Work instructions:
Retype, without changes, every line from the line that contains "At what coordinates" through the final line of the records. Exclude pictures.

Data records:
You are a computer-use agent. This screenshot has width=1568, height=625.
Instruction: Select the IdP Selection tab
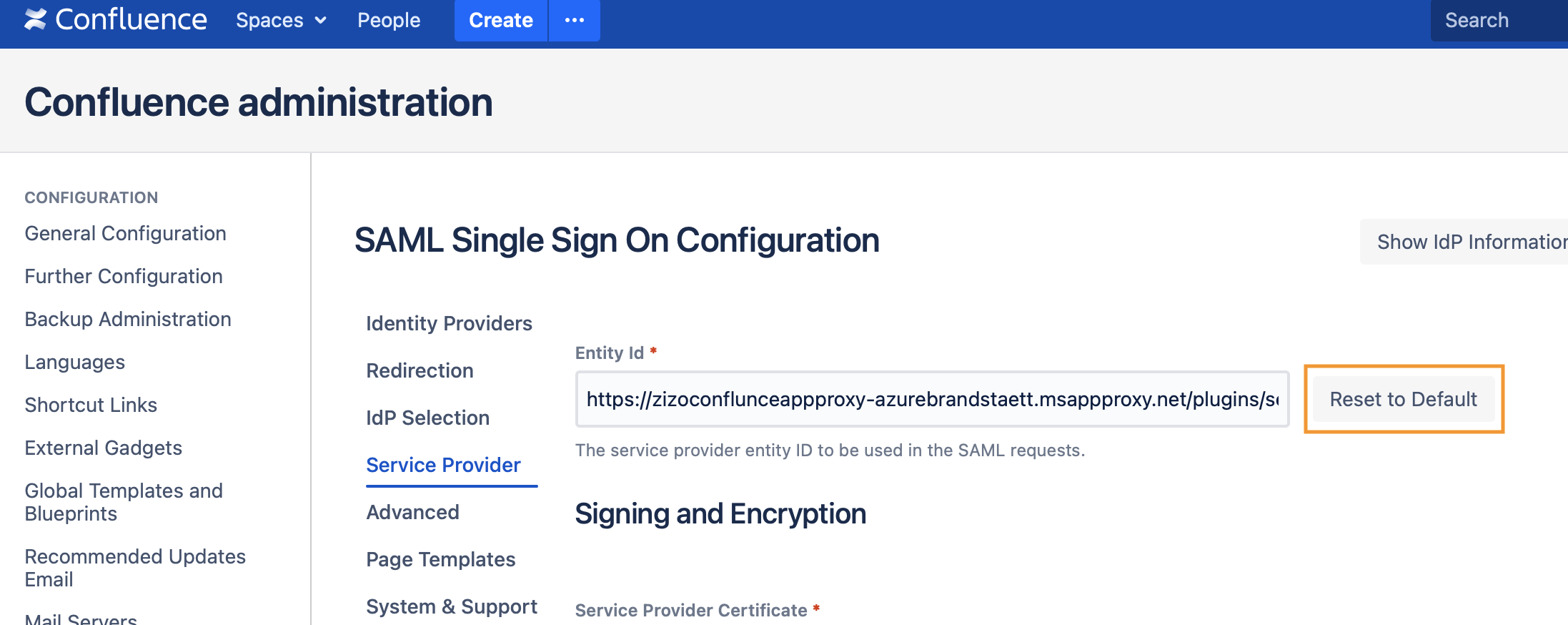tap(427, 418)
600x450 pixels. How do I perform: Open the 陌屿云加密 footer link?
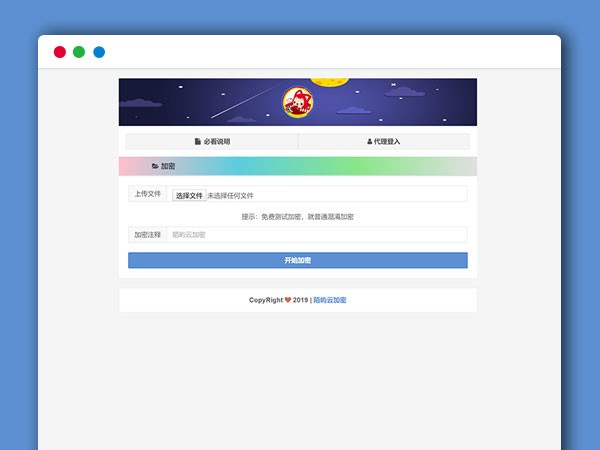(x=330, y=300)

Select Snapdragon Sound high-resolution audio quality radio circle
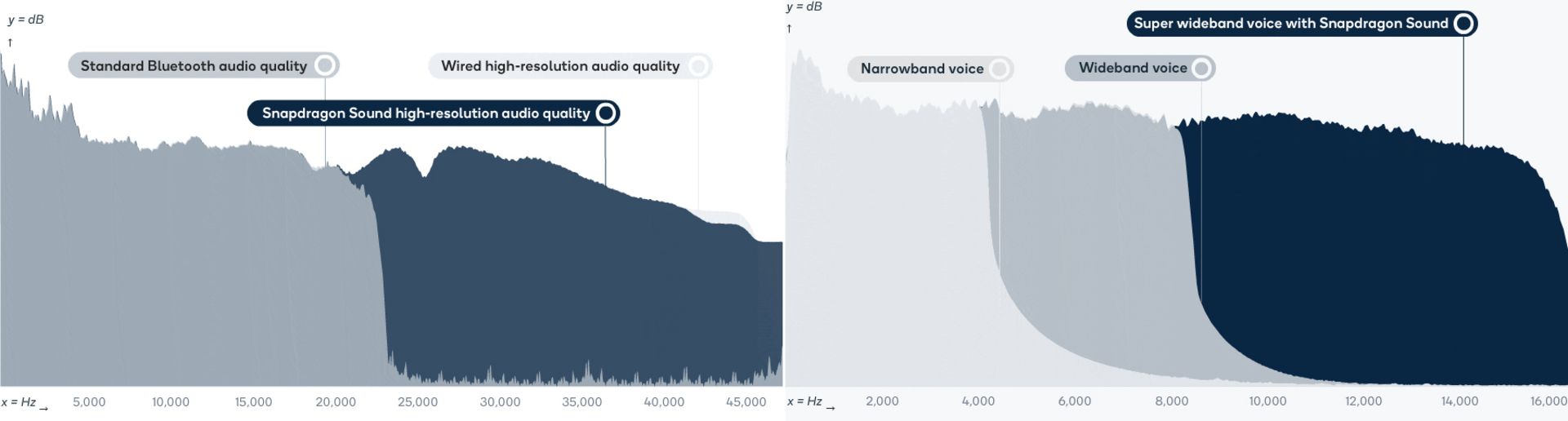(x=605, y=113)
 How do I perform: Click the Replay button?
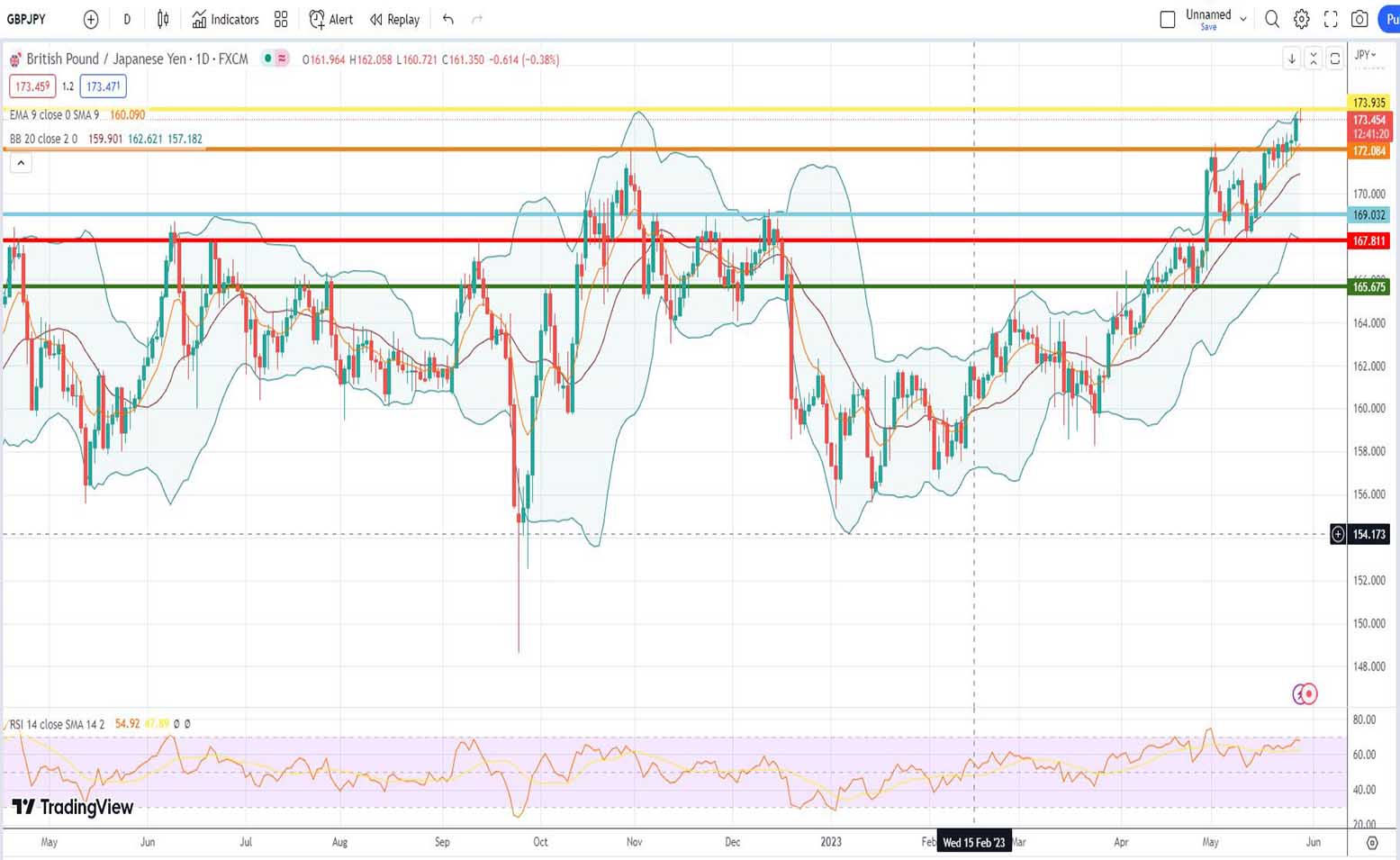point(394,19)

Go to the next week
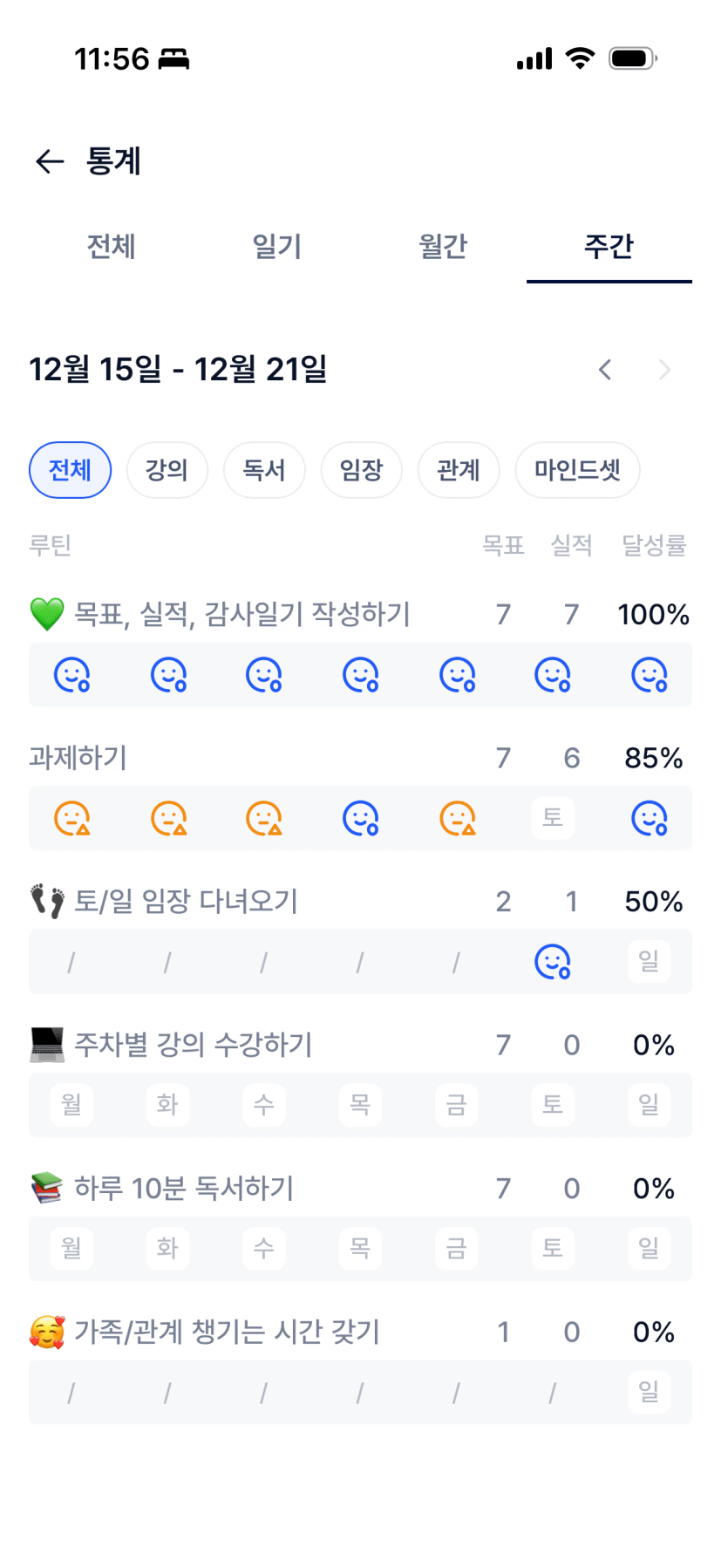click(664, 370)
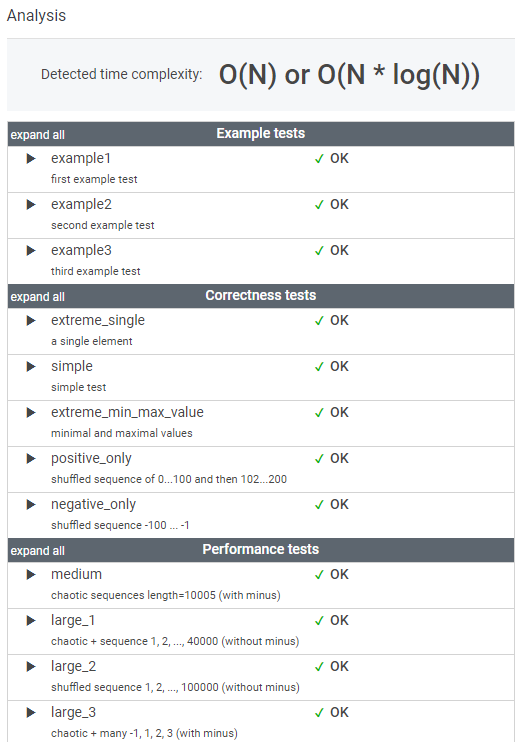The image size is (523, 742).
Task: Click the OK status of large_2
Action: coord(339,666)
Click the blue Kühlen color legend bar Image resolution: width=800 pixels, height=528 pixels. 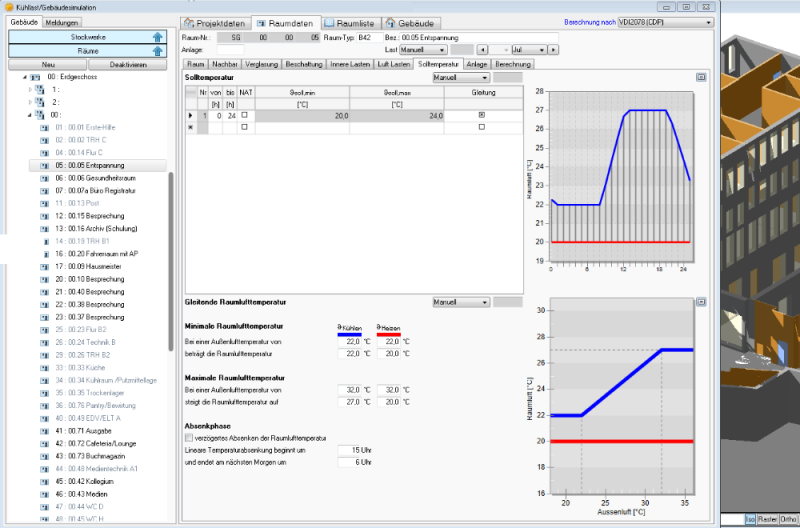point(351,333)
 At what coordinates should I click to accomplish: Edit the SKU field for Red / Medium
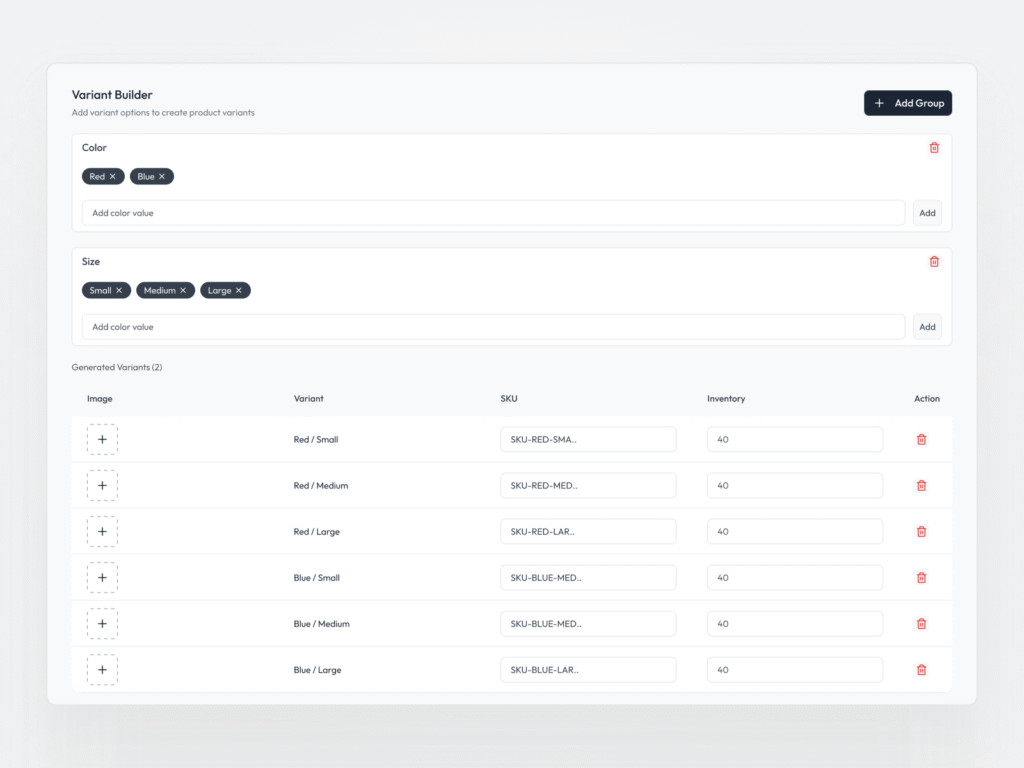pos(588,486)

Completed task:
 At what coordinates should I click to accomplish: Edit the SKU field for Red / Medium
pos(588,486)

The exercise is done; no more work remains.